▶ **Goal**
Lay out the stretch of entries from the line containing "Click the Nigeria flag icon" through the line containing "coord(55,430)" as a Markdown table with the columns Row and Entry line, skipping any blank lines. Leave the pictures out of your answer.

Collected data entries
────────────────────────────────────────
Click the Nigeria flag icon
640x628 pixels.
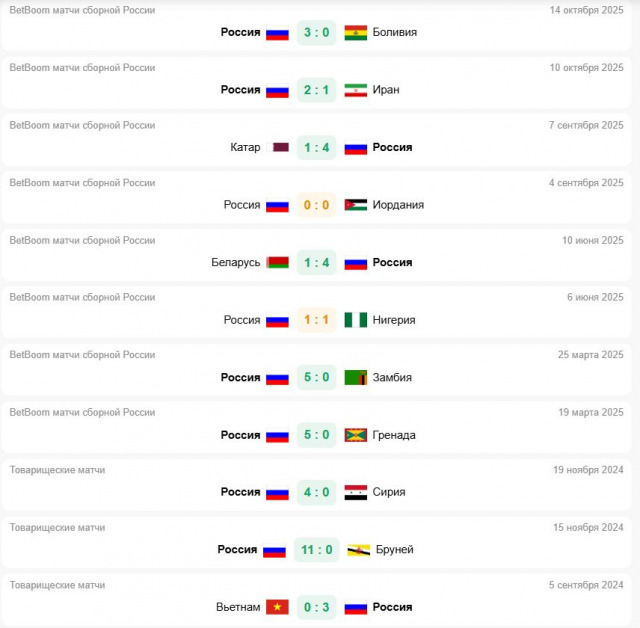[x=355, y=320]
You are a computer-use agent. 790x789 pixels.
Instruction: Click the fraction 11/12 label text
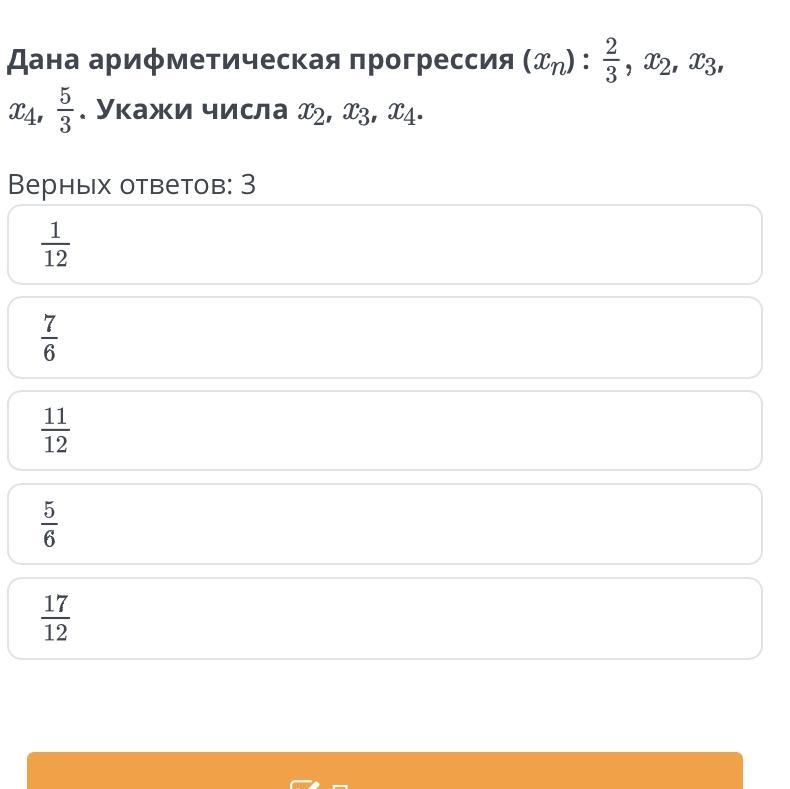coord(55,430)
────────────────────────────────────────
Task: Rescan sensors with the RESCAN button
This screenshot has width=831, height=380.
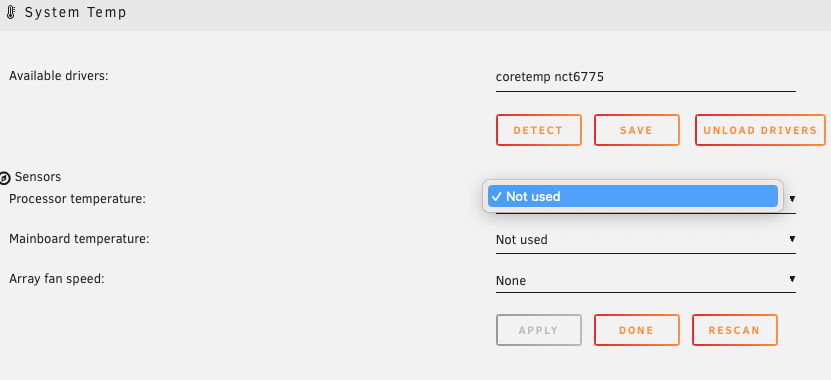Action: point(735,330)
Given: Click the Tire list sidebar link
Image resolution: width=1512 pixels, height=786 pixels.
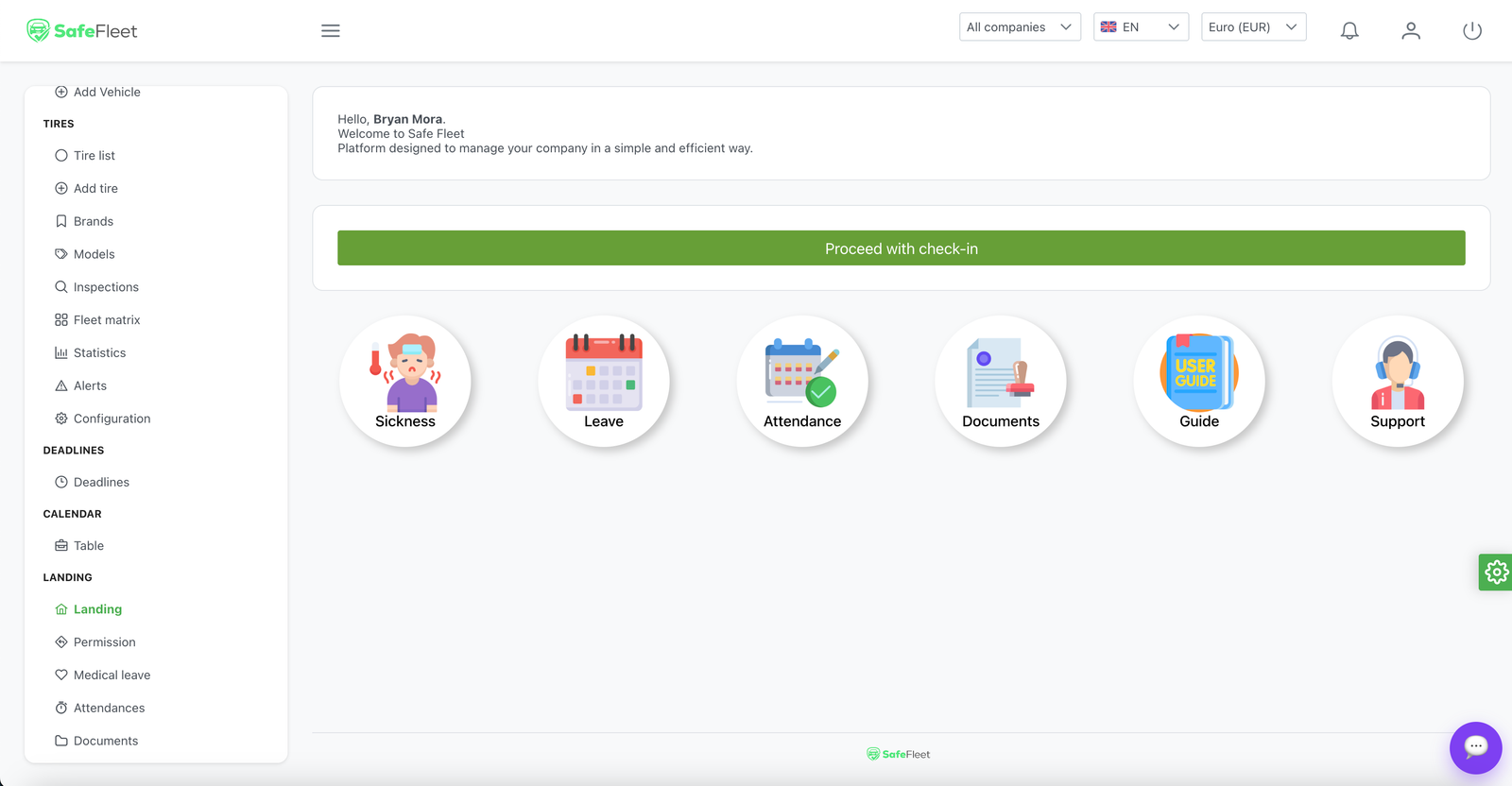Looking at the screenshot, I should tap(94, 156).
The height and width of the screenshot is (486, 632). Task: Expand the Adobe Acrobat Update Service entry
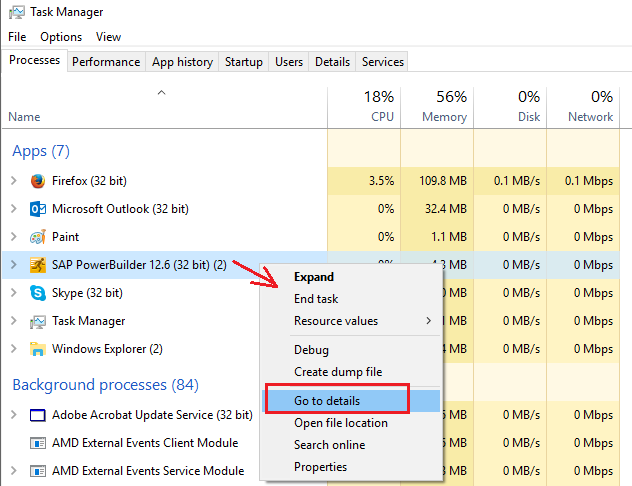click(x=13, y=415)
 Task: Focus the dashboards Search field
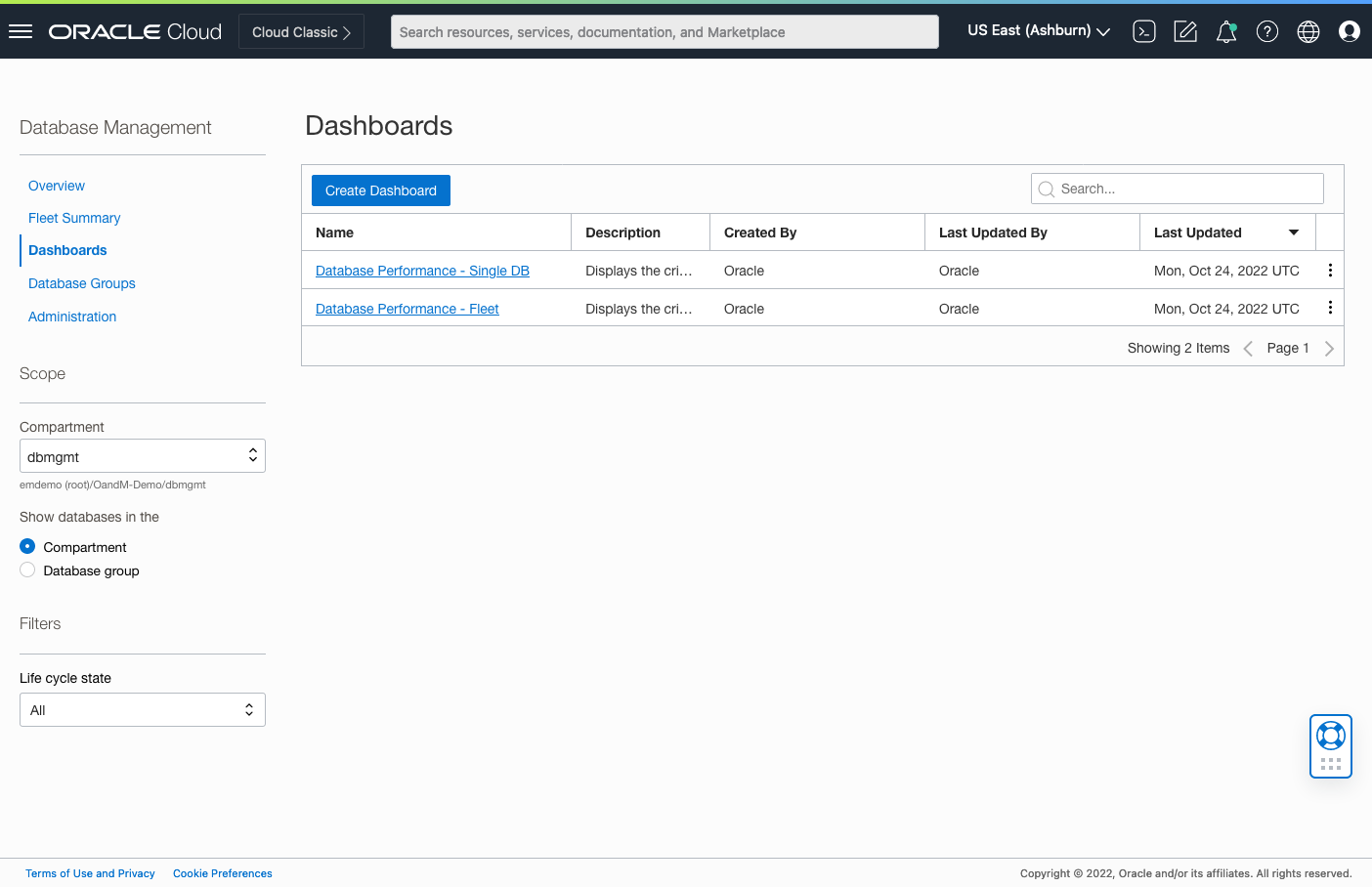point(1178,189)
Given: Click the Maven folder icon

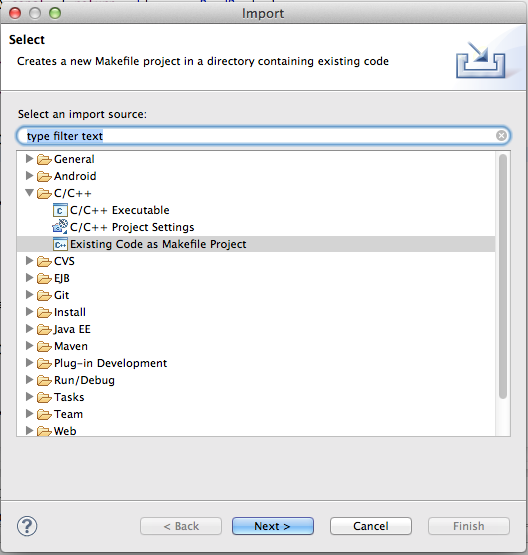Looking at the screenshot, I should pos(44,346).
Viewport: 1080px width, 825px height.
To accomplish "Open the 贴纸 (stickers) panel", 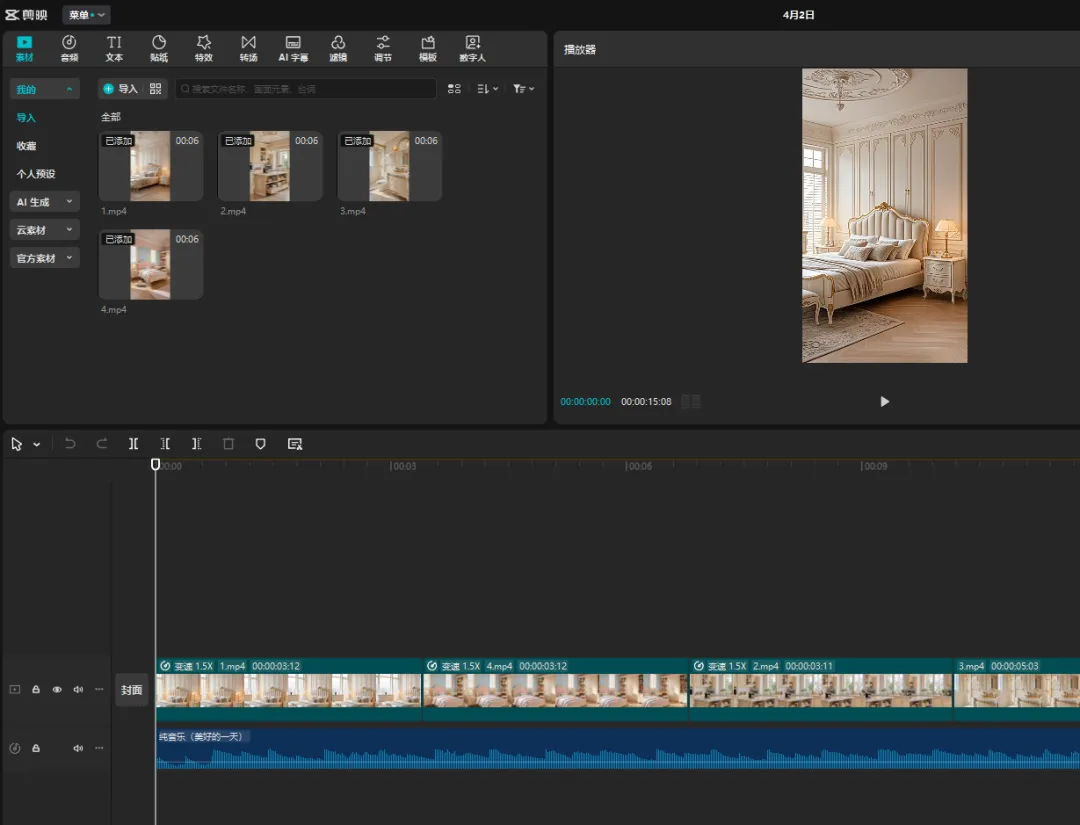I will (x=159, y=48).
────────────────────────────────────────
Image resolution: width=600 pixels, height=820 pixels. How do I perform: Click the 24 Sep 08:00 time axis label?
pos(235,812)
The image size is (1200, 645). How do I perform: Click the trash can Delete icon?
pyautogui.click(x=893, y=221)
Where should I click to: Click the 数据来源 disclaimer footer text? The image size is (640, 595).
────────────────────────────────────────
▶ **Solution to this exercise**
| Row | Entry line |
|---|---|
| 1 | Click the Nigeria flag icon |
| 2 | 640x628 pixels. |
| 3 | [x=355, y=320] |
| 4 | You are a computer-use agent. 790x789 pixels. |
| 5 | Instruction: Click the fraction 11/12 label text |
| 6 | coord(55,430) |